Thread: Unexpected turn in this pythagorean theorem equation

1. Unexpected turn in this pythagorean theorem equation

Hi,

I'm running into a bit of trouble with a question that requires me to calculate the distance between two points on a cartesian graph. The two points are (-5, -5.5) and (-8, 7). In the answer key of my book the equation goes (square root of)(-5-(-14))^2 + (-5.5-3)^2. That's all well and fine, but then they go: (square root of)(5+14)^2 + (-8.5)^2. The -5 in the first equation has become positive and I have no idea why. I don't think it's a typo as if I don't make this change the answer isn't plausable. Could anyone explain this one to me?

Thanks,

Kevin

2. Re: Unexpected turn in this pythagorean theorem equation

Are you looking at the correct answer?

The difference between -5 and -8 is 3.

The difference between -5.5 and 7 is 12.5.

The distance between the points is $\sqrt{3^2+12.5^2}$

3. Re: Unexpected turn in this pythagorean theorem equation

Hello, Kevin!

If you've typed this correctly, there is a major SNAFU in the problem.

$\text}Calculate the distance between }(\text{-}5, \text{-}5.5)\text{ and }(\text{-}8, 7).$

$\text{In my book, the equation goes: }\:\sqrt{\big(\text{-}5-[{\color{red}\text{-}14}]\big)^2 + \big(\text{-}5.5 -{\color{red}3}\big)^2}\quad {\color{blue}What?}$

$\text{That is the distance between }(\text{-}5,\text{-}5.5)\text{ and }{\color{red}(\text{-}14, 3)}.$

$\text{And there is }no\;way\text{ that -}5\text{ could suddenly become +}5.$

4. Re: Unexpected turn in this pythagorean theorem equation

Sorry guys, typed in the wrong coordinates in my OP. Its supposed to be (-5, 5.5) (-14, 3). I'm actually supposed to find the length of two line segments, from (-5, -5.5) (-14, 3) and from (-5, -5.5) (-8, 7).
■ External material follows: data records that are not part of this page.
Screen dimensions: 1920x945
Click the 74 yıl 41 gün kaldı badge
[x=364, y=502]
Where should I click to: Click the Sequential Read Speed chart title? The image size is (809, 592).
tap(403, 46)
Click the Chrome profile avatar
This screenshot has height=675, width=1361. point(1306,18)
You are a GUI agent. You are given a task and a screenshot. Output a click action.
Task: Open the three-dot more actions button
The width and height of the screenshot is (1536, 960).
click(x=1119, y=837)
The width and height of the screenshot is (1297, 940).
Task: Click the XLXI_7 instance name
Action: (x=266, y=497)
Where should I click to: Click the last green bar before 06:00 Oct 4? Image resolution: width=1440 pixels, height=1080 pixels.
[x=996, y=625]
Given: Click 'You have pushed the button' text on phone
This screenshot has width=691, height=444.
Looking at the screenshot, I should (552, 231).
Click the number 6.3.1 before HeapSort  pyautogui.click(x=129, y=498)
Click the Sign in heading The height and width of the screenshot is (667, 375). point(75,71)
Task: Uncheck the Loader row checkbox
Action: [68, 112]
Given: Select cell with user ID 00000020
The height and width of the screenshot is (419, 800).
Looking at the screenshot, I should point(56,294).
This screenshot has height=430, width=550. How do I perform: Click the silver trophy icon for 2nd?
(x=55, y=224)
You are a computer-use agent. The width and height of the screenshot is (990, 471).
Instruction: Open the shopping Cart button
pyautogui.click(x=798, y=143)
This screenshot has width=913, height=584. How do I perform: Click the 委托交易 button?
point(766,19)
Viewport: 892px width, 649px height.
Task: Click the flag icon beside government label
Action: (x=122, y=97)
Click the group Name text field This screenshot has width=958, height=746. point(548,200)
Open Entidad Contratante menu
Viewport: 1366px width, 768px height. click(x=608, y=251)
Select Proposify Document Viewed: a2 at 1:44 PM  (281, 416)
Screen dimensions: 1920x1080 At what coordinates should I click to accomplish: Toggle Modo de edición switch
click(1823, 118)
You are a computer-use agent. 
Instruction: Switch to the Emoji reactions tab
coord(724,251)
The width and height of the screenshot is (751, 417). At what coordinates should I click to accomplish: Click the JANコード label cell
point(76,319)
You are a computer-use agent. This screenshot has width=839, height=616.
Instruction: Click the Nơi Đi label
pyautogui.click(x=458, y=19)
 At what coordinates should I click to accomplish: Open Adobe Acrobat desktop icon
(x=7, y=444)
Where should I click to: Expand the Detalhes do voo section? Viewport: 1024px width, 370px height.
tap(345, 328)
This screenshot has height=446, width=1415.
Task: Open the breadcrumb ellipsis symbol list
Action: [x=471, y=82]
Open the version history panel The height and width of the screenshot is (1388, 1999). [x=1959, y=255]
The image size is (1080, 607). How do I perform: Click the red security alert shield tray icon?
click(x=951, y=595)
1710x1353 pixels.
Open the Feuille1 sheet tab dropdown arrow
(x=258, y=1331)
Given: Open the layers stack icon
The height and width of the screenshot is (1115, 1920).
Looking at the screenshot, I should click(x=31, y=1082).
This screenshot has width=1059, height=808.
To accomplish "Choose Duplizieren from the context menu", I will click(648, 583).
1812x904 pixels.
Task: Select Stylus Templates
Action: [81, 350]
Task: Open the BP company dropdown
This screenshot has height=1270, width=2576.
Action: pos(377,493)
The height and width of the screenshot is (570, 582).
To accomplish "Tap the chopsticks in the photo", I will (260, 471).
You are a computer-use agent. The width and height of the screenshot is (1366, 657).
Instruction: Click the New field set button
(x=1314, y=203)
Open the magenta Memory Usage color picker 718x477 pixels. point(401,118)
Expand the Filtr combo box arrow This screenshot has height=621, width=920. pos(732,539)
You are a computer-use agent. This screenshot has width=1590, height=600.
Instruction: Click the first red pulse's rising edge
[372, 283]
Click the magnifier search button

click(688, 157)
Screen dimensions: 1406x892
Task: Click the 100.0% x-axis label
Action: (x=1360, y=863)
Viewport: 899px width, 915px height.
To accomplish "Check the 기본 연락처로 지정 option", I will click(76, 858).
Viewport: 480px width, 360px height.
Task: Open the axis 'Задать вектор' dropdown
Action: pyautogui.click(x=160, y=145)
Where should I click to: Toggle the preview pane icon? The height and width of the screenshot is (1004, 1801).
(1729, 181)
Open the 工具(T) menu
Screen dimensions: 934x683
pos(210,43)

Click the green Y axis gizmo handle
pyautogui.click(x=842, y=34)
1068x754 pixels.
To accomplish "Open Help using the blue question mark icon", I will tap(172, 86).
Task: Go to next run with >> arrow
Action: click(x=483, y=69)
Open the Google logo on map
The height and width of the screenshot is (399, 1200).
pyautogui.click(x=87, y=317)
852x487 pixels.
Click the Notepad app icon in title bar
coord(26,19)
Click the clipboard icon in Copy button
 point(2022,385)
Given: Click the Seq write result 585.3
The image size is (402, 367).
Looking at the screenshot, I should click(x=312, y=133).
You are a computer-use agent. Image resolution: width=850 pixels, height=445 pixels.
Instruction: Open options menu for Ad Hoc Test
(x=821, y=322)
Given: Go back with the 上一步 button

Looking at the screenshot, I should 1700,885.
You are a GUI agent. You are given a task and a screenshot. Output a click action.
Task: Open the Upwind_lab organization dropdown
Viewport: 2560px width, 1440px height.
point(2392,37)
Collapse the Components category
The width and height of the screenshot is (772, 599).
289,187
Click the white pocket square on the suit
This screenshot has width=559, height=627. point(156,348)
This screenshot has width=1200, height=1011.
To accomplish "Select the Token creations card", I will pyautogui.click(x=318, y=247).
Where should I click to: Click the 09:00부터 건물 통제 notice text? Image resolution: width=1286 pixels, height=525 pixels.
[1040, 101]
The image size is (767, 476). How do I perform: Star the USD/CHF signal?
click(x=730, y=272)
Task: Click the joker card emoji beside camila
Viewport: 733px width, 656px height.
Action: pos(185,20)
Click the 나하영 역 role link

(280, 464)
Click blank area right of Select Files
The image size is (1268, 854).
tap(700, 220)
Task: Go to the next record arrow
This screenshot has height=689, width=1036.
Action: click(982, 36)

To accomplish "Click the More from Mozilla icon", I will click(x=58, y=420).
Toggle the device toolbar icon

Still, the answer key shows sqrt[(-5-(-14)2 + (-5.5-7)2] as sqrt[19^2 + -8.5^2]. The wierd thing is that when I plug in the coordinates into sqrt[[(-5-(-8))2 + (-5.5-7)2 ] and sqrt[(-5-(-14)2 + (-5.5-7)2] I get very similar numbers, even though their spacing apart from each other on the graph suggests I should get a bigger one.

5. Re: Unexpected turn in this pythagorean theorem equation

Originally Posted by KevinShaughnessy
Sorry guys, typed in the wrong coordinates in my OP. Its supposed to be (-5, 5.5) (-14, 3). I'm actually supposed to find the length of two line segments, from (-5, -5.5) (-14, 3) and from (-5, -5.5) (-8, 7). Still, the answer key shows sqrt[(-5-(-14)2 + (-5.5-7)2] as sqrt[19^2 + -8.5^2].
This is still wrong. -5.5-7= -12.7, not -8.5. You seem to be a little careless with negatives signs.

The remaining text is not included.